■ Metin Bölümü ■

2004’ten bu yana ilk kez...
Kıbrıs görüşmeleri “Ortak Açıklama” krizi nedeniyle bir türlü başlayamadı. Bu arada Rum tarafı da BM tarafında değil, AB başkenti Brüksel’de lobi faaliyetlerini artırdı.
Rum gazetelerinden Politis dün Avrupa’daki diplomatik kaynaklara dayandırdığı haberinde “Rum Yönetimi’nin 2004 yılından sonra, ilk kez, Kıbrıs sorununa ilişkin olarak Brüksel’de dikkatlice dinlenildiğini belirtti” diye yazdı.
Eroğlu’nun cumhurbaşkanı seçildiği Nisan 2010’dan sonra Türk tarafı başlangıçta değil, ama süreç içinde zemin kaybetmeye başladı. Bunu çoğu zaman duyarlı bir yurttaş olarak dile getirdim.
Eroğlu çözüm istemiyor. Eroğlu’nun aklındaki çözüm iki devletli çözüm, yani bugünkü “fiili Taksim”in kalıcılaşmasıdır. Eroğlu “Talat’ın verdiği tavizleri geri alacağını” söyleyerek seçimi kazandı. Kazandıktan sonra da bir sürpriz yaparak “Talat’ın bıraktığı yerden devam edeceği” yönünde BM’ye yazılı taahüt vererek Hristofyas’la masaya oturdu.
Masaya oturdu ama masada sürekli görüşmelere bir son tarih konmasını ve tarafların bu tarihe kadar uzlaşma sağlayamaması halinde “herkesin kendi yoluna” gitmesi gerektiğini söyledi.
Deyim yerindeyse Eroğlu hep görüşmeleri bitireceği ve kendi yoluna, iki devletli çözümü dünyaya, dünya olmazsa üç-beş dost ülkeye kabul ettireceği günlerin hayalini kurdu.
Rum tarafı ise 2004 öncesi günlere, deyim yerindeyse “Mr No” olarak tarihe geçen “Denktaş’lı günlere dönmenin” hayalini kurdu.
Maalesef Eroğlu ile beraber Rumların bu hayali gerçek oldu. O nedenle 2004’ten bu yana ilk kez Brüksel’de “dikkatlice dinlenmeye” başladılar.
Bu tespit bizim Nisan 2004 referandumunda verdiğimiz %65’lik Evet oylarının sonucunda kazandığımız sempatinin de daha 10 yıl olmadan azaldığını gösteriyor.
İşte Anastasiadis’e “Ortak Açıklama olmadan Eroğlu ile bir daha görüşmem” açıklamasını yaptıran neden budur. Anastasiadis Brüksel’e gideceği sabah’ın bir gece öncesi Eroğlu ile 3 saat görüşmüş ve hiçbir sonuç elde edemeden Brüksel’e uçmuştu.
Taktik tutmuştu. Eroğlu BM yetkilileri olmaksızın oturduğu masada kendi perspektifini anlatmış, Anastasiadis de ertesi gün yapacağı görüşmeleri düşünerek muhataplarına aktaracağı “Eroğlu’nun ayrılıkçı ifadelerini” not etmişti.

■ Veri Kayıtları ■
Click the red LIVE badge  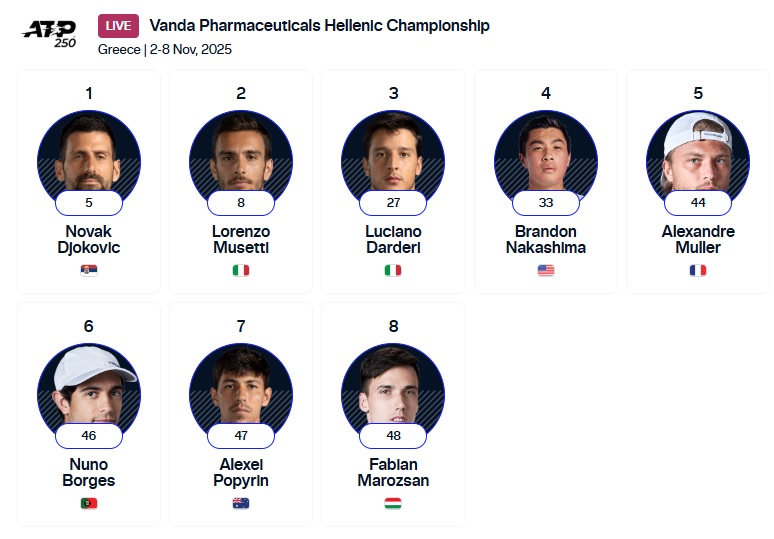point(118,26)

* * *

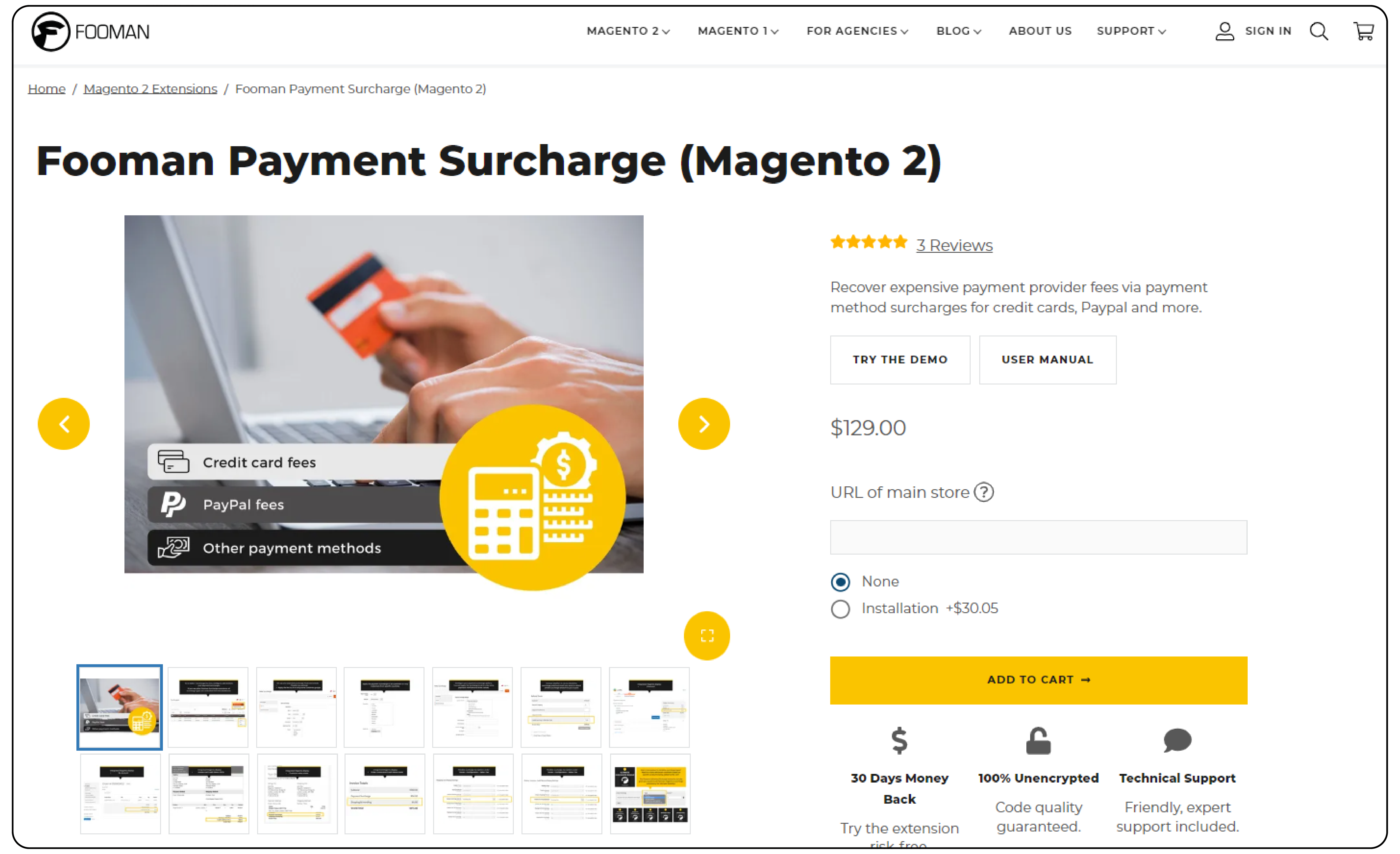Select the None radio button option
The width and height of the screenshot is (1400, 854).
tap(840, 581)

--

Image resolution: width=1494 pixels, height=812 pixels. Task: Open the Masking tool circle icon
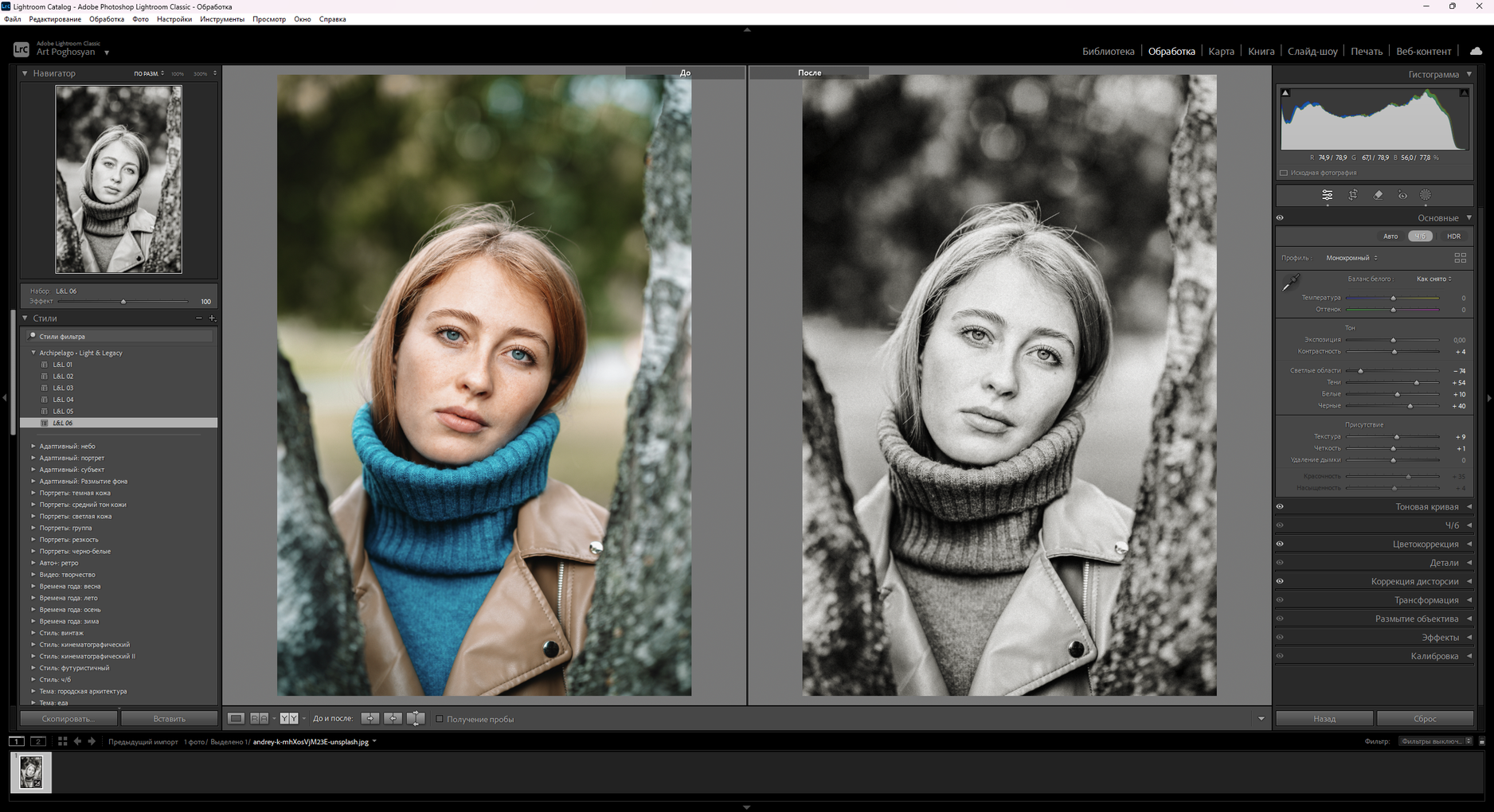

■ Yapılacak İş ■
Kıbrıs görüşmelerini ele alan yazıyı, son cümlesinden sonrasını yazarak sürdürün.

■ Görev Sonucu ■
Brüksel dönüşü de istediğini aldığı için artık Eroğlu ile görüşmeyeceğini açıklamakta sakınca görmedi.
Şimdi Pazar gün Downer yeniden girişim yapmak üzere adaya gelecek. Türk tarafı olarak yapmamız gereken dikkatli bir biçimde BM’yi sürecin dışında bırakacak tutum ve davranışlardan sakınmak olmalıdır.
Rumlar BM sürecinden rahatsız oldukları için kendilerinin de üyesi olduğu AB’yi sürecin içine daha çok dahil etmek istiyorlar. Elbette AB de sürecin içinde, hatta süreçte etkin olacaktır. Kıbrıs AB üyesidir. Garantör ülkelerden İngiltere ve Yunanistan da AB üyesi, Türkiye ise aday üyesidir. Dolayısıyle AB sürece her yönden katılım ve katkı koymaya devam edecektir.
Ama Rumların hayal ettiği gibi BM sürecin dışına itilerek, görüşme sürecini AB çerçevesine alarak aday üye Türkiye’nin üyelik müzakere sürecinde sıkıştırılarak ulaşılacak bir çözümdür. Ama böyle bir çözüm mümkün değildir.
Türk tarafı, başta da sayın Eroğlu bu görüşü besleyecek söylem ve eylemlerden süratle kaçınmalıdır. Ayrıca Eroğlu BM çerçevesinde devam eden görüşme süreci sabote edecek girişimlerden kaçınmalıdır. Dahası yeni açılımlar getirerek sürecin işlerliğini ortaya koymalıdır. Bu da esnek ve yapıcı önerilerle olur.
Yoksa yeniden eski günlere döneriz. Sanırım bunu da Türkiye dahil hiç kimse istemez.